Nirmal Raja will never forget the message sent to her from an emergency room nurse in Belgium.
“I may be a drop in the sea, yes, but it is my reason for being,” the message said.
Raja, a Milwaukee artist, embroidered the phrase on a cloth face mask, snapped a photo and posted it to her Instagram. The mask is one of nearly 50 in her growing art series “Feeble Barriers,” which features quotes from anonymous health care workers on the front lines of the coronavirus pandemic.
The name “Feeble Barriers” refers to how the health care system acts as a barrier between the virus and the population and how daunting it can feel to face off against a pandemic, Raja explained.
Raja, 51, has lived and worked in Milwaukee with her husband and two children for nearly 20 years. She is represented by Portrait Society Gallery in the Historic Third Ward.
Raja described her art as a response to lived experience. For example, her series “On Belonging” explored race and identity in America against the backdrop of Raja’s experience as an Indian American.
Raja said “Feeble Barriers” is her way of giving voice to workers who care for patients affected by the coronavirus.
“Health care workers themselves are vulnerable, but they’re busy,” Raja said. “They don’t have time to advocate for themselves.”
The idea for the series came to Raja “when the pandemic started feeling like a pandemic.”
Like others, Raja began sewing cloth face masks in early April to donate to various groups in need. While sewing, she was inspired to use the masks as a medium for quotes she was seeing in the news or hearing from loved ones working in health care. She posted an open call to participate in the project on social media, and she has since received nearly 30 messages.
One physician at Children’s Wisconsin expressed gratitude.

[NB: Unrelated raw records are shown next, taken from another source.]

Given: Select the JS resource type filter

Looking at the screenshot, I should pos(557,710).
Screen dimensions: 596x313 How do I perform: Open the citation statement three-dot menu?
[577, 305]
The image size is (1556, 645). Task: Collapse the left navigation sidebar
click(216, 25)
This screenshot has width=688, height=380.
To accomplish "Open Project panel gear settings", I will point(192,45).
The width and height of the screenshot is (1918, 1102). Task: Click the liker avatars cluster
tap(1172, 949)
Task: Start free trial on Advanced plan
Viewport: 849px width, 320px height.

“Grateful for the incredible team support in our hospital and campus,” the doctor said.
A Milwaukee nurse shared her fear and anxiety.
“Will I take this home?” the nurse asked. “Will I be next?”
Some masks describe the sacrifices some have made to keep their families safe while working with patients who have tested positive for COVID-19.
“I sent my kids away for three months to keep them safe,” said a nurse in Arizona. “I cry all day for them.”
Other masks list the reasons health care workers have to keep working.
“COVID doesn’t stop childhood cancer,” said a health care worker from Children’s Wisconsin. “So COVID doesn’t stop me.”
Debra Brehmer, the owner and director of Portrait Society Gallery, noted how the use of the face mask and hand stitching work together to form a simple and direct “tribute to the vulnerabilities of this time period.”
“Ultimately, this project extends a feeling of caring and sharing,” Brehmer said. “It is both visually and conceptually potent.”
Raja plans on continuing the project until she makes 101 unique masks. Each installment of “Feeble Barriers” can be found on her Instagram. Later this summer, Raja will be installing the series at Grove Gallery, 830 S. Fifth St. in Walker’s Point, and filming a video of the installation.
Brett Waterhouse, co-manager of Grove Gallery, said he hopes “Feeble Barriers” will remind viewers of the humanity of the coronavirus pandemic.
“Regardless of what your political views are, this is affecting people who made a career decision to serves others,” Waterhouse said. “They need to be heard.”
Raja said in addition to amplifying the voices of health care workers, “Feeble Barriers” paints a picture of what life is like right now.
“We might look back at this work and say, ‘That’s what it felt like to live through this moment,’” she said.